За четырьмя дальними столиками сидели крепкие молодые люди в костюмах и галстуках, перед каждым нетронутая чашка эспрессо. Один приподнялся, помахал рукой. Николас приблизился, узнал: охранники из Утешительного. Тот, что подозвал его жестом, молча показал на пятый столик, расположенный между остальными. Ника кивнул, сел. Второй стул пока был пуст. Господин Куценко еще не прибыл.
Минуты три ничего не происходило, только подошла официантка и спросила:
— Вы вместе? Тоже эспрессо?
Он рассеянно кивнул, разглядывая охранников. Четверо не отрываясь смотрели вниз, на первый этаж, остальные внимательно наблюдали за соседними столиками.
В три минуты первого охранники, следившие за первым этажом, синхронно сунули правую руку под мышку.
Фандорин посмотрел вниз и увидел, что в стеклянную дверь входит Куценко. Он был в смокинге и белом галстуке — пальто, должно быть, оставил в машине.

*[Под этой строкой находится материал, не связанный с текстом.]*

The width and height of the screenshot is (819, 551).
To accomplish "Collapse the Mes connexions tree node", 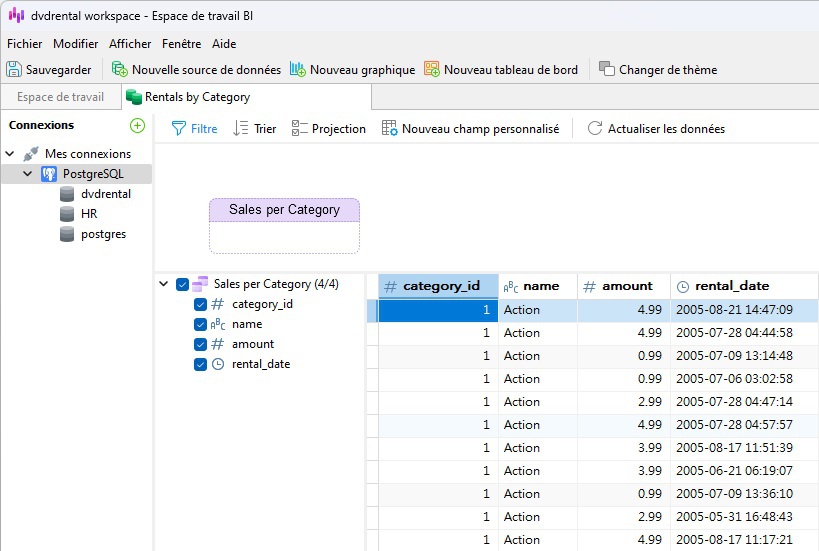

Впереди предпринимателя шел Игорек, сзади двое телохранителей.
Брезгливо морщась на громкую музыку, Мират Виленович поднялся по лестнице. Охранники остались стоять посередине пролета, откуда просматривались подходы к кофейне, секретарь устроился в сторонке, за пустым столом, так что беседа двух отцов происходила тет-а-тет.
Обменялись рукопожатием. Помолчали.
Поймав взгляд, брошенный Фандориным на смокинг, Куценко угрюмо сказал:
— Я прямо из «Националя», с завтрака в честь немецкого партнера. Надо ведь делать вид, что ничего не произошло.
Хотела подойти официантка, подать Никин эспрессо, телохранители ее к столику не подпустили. Один взял чашку, поставил ее сам и тут же сел на свое место.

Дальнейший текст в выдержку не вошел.